16/08/2012 - GABON

L'émetteur de la chaîne de l'opposant André Mba Obame vandalisé

L'émetteur de TV+, la télévision qui appartient au principal opposant gabonais, a été incendié la nuit dernière. L'incident intervient alors que des affrontements violents ont opposé les partisans d'André Mba Obame à la police, mercredi.

AFP - L'émetteur de TV+, télévision du principal opposant gabonais André Mba Obame, a été incendié par des hommes armés dans la nuit de mercredi à jeudi et la chaîne n'émet plus, a affirmé à l'AFP son directeur.

Cet incident intervient au lendemain des violents affrontements lors d'une manifestation du parti interdit de M. Obame, l'Union nationale (UN).

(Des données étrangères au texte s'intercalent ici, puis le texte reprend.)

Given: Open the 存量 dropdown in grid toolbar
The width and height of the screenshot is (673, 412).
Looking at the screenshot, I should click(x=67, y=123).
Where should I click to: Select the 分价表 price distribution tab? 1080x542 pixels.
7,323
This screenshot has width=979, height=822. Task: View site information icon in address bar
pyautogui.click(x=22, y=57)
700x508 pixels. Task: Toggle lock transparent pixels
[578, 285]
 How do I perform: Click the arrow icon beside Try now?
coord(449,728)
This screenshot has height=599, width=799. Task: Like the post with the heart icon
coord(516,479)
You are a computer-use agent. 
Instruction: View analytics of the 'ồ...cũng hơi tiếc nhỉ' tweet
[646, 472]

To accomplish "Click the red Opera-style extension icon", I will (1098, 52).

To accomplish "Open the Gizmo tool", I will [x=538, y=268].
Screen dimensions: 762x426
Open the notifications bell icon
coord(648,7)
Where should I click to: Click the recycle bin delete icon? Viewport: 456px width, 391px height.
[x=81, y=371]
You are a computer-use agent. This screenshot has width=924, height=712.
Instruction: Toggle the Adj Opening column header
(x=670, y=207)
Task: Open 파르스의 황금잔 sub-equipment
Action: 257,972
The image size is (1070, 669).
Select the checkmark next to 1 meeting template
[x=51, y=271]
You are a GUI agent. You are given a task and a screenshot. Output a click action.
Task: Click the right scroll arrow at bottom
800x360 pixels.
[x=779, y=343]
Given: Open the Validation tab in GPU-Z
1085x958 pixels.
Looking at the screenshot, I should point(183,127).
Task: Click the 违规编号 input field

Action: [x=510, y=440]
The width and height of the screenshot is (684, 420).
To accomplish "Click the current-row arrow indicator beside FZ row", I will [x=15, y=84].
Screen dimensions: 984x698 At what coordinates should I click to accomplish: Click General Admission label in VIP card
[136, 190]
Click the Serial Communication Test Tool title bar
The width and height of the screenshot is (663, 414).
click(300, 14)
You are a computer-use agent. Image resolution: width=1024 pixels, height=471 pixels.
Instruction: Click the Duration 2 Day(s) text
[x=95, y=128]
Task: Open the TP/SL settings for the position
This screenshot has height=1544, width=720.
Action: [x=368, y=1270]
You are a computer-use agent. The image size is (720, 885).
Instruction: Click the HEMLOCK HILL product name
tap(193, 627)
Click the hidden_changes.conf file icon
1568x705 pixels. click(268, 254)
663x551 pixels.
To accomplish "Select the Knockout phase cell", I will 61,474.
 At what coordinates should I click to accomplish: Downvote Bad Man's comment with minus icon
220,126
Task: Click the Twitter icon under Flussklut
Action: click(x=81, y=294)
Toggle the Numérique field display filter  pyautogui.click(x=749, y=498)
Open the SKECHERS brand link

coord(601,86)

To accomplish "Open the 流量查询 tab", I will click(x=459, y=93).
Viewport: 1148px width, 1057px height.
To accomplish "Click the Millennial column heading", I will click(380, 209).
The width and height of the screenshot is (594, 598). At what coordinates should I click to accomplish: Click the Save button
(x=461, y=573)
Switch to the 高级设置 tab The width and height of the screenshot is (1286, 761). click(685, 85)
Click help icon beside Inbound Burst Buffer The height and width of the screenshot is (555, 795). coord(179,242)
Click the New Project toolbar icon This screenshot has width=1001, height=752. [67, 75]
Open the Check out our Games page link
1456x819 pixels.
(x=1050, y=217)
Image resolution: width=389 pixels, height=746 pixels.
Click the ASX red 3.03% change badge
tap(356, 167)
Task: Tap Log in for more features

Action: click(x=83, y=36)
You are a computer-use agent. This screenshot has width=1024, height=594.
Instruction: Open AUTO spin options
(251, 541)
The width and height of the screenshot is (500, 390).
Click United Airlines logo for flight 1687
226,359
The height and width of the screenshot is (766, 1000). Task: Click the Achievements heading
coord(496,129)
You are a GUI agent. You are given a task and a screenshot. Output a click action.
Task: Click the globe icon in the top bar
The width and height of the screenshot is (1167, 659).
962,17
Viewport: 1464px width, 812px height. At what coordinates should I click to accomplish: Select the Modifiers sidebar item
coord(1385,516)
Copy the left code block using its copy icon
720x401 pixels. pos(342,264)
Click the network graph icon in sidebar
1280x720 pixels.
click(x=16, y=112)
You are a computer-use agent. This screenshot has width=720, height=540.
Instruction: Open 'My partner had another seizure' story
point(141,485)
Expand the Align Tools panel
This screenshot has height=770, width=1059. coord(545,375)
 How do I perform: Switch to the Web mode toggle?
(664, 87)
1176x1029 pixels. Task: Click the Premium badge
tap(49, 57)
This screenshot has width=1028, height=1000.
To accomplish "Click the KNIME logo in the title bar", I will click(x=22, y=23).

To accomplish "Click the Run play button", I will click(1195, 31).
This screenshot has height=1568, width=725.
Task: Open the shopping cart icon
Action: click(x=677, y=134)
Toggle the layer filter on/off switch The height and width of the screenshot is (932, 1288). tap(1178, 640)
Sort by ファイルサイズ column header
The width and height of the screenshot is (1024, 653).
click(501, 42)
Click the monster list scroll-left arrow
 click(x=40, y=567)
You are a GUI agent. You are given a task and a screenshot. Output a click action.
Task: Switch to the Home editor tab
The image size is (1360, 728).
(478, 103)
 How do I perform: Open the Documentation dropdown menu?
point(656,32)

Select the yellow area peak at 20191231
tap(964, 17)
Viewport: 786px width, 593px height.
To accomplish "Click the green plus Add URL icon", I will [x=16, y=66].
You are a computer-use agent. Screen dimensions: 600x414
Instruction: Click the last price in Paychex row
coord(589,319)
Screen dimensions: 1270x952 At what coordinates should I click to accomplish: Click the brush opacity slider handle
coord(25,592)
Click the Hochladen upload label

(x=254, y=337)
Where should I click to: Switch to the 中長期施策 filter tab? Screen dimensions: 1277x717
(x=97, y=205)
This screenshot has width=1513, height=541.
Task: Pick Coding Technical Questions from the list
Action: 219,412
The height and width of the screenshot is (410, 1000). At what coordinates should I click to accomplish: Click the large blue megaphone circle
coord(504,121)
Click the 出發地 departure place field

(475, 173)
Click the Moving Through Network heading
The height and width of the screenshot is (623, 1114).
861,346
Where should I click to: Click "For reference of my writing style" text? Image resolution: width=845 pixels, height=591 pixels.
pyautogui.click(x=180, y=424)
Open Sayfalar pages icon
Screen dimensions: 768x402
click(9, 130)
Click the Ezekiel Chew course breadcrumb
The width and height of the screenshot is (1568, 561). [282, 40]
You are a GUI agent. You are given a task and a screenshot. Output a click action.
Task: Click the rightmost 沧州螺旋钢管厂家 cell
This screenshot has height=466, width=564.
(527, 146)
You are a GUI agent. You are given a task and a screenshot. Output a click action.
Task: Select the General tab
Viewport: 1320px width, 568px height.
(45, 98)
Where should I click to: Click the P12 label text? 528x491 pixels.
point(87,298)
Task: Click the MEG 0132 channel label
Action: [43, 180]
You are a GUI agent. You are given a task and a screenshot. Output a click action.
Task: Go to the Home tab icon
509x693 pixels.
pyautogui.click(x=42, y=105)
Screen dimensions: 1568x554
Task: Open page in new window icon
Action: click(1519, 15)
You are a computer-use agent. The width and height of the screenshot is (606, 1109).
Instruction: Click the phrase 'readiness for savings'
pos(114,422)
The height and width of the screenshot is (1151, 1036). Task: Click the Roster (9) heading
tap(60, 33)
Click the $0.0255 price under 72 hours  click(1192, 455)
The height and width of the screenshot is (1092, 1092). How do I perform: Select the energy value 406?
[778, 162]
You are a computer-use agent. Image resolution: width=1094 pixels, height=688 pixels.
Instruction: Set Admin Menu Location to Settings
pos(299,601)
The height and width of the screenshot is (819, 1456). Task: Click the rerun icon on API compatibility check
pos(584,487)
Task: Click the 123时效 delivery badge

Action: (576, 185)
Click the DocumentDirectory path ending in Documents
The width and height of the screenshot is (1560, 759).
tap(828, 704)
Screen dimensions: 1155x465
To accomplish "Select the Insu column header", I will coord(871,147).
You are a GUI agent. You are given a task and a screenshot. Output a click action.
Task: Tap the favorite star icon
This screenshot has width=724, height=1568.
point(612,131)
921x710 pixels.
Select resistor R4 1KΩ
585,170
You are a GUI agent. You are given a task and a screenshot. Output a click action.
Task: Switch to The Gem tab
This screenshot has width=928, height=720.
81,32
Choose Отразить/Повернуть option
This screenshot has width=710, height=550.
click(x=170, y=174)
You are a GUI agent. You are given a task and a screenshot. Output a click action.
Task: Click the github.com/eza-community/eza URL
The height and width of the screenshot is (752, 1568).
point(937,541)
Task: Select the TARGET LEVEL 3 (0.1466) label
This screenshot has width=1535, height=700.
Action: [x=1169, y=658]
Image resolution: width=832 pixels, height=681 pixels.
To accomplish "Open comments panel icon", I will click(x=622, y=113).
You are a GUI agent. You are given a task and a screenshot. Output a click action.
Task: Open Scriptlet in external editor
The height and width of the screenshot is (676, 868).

L'opposition fait état de trois morts, bilan vigoureusement démenti par les autorités qui réfutent tout décès et parlent de "déclaration politico-polticienne".

"Un commando d'une quinzaine de personnes avec des cagoules et des armés ont maîtrisé les cinq vigiles et mis le feu aux émetteurs" situé au 3e étage d'un immeuble du quartier populaire de Nkembo, a déclaré Frank Nguema jeudi matin.

"Ils ont forcé la grille d'entrée avec un pied de biche et fait s'allonger les gardiens. Ils avaient une bouteille avec de l'essence et ils ont mis le feu aux émetteurs", a poursuivi M. Nguema.

M. Nguema a aussi affirmé que TV+ avait subi une coupure d'électricité de 10H00 à 18H00 le mercredi ce qui l'avait empêché de diffuser des reportages sur la manifestation de l'opposition.

"Cet énième sabotage et cet acharnement du pouvoir contre TV+ confirment l'absence de liberté d'expression et de la presse au Gabon", a estimé M. Nguema, soulignant que les autorités ont mis sous séquestre depuis les troubles postélectoraux de la présidentielle 2009 une partie du matériel de la chaîne lui interdisant ainsi une diffusion satellitaire au niveau national et international.

En 2009, un mystérieux commando avait aussi mitraillé en pleine nuit l'émetteur de la chaîne de télévision panafricaine Go Africa.

L'UN, dissous par les autorités en 2011, avait appelé mercredi à une manifestation pour réclamer une "conférence nationale souveraine" en vue d'obtenir une nouvelle Constitution et des élections. Ce rassemblement n'a pas été autorisé par les autorités.